### 課題一覧:
- a) 記事によると、峠三吉の未発表の詩4編は遺品の何から見つかりましたか。
- b) 記事の「<原爆詩人・峠三吉>未発表作4編発見 遺品のスケッチから」から「に「原爆詩集」を書き上げた。」までの範囲を、「万年筆」を「鉛筆」に置き換えて更新してください。

### 本文抜粋:
════
<原爆詩人・峠三吉>未発表作4編発見 遺品のスケッチから
5月30日2時32分配信 毎日新聞原爆詩人、峠三吉(1917~53)の未発表の詩4編が、遺品のスケッチブックから見つかった。1944(昭和19)年の作とみられ、代表作「原爆詩集」の「にんげんをかえせ」「あの閃(せん)光が忘れえようか」などの強い言葉ではなく、ロマンチックで優しい叙情詩。峠と親交があった詩人の医師、御庄博実さん(83)は「丸裸の峠がそのまま出ている」と評価する。
市民団体「広島に文学館を!市民の会」(代表=水島裕雅・広島大名誉教授)が、峠に関する冊子を編さんするため、遺族から贈られた遺品を調べる過程で見つけた。
4編は「心の園」「コラールのために」「雪崩」「梳雲(すきぐも)」。万年筆で書かれ、44年執筆の「花陰」が続けて書かれていたことから、いずれも同年の作とみられる。
峠は学生時代から肺結核に苦しみ、42年にはキリスト教の洗礼を受けた。戦後の労働闘争で怒りの詩を発表したのをきっかけに反戦詩を作るようになり、51年に「原爆詩集」を書き上げた。
════
### データ抜粋:

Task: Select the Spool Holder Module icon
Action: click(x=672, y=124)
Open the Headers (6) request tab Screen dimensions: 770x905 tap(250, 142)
════
### 想定解答:
- a) 遺品のスケッチブックから見つかりました。

- b)
<原爆詩人・峠三吉>未発表作4編発見 遺品のスケッチから
5月30日2時32分配信 毎日新聞原爆詩人、峠三吉(1917~53)の未発表の詩4編が、遺品のスケッチブックから見つかった。1944(昭和19)年の作とみられ、代表作「原爆詩集」の「にんげんをかえせ」「あの閃(せん)光が忘れえようか」などの強い言葉ではなく、ロマンチックで優しい叙情詩。峠と親交があった詩人の医師、御庄博実さん(83)は「丸裸の峠がそのまま出ている」と評価する。
市民団体「広島に文学館を!市民の会」(代表=水島裕雅・広島大名誉教授)が、峠に関する冊子を編さんするため、遺族から贈られた遺品を調べる過程で見つけた。
4編は「心の園」「コラールのために」「雪崩」「梳雲(すきぐも)」。鉛筆で書かれ、44年執筆の「花陰」が続けて書かれていたことから、いずれも同年の作とみられる。
峠は学生時代から肺結核に苦しみ、42年にはキリスト教の洗礼を受けた。戦後の労働闘争で怒りの詩を発表したのをきっかけに反戦詩を作るようになり、51年に「原爆詩集」を書き上げた。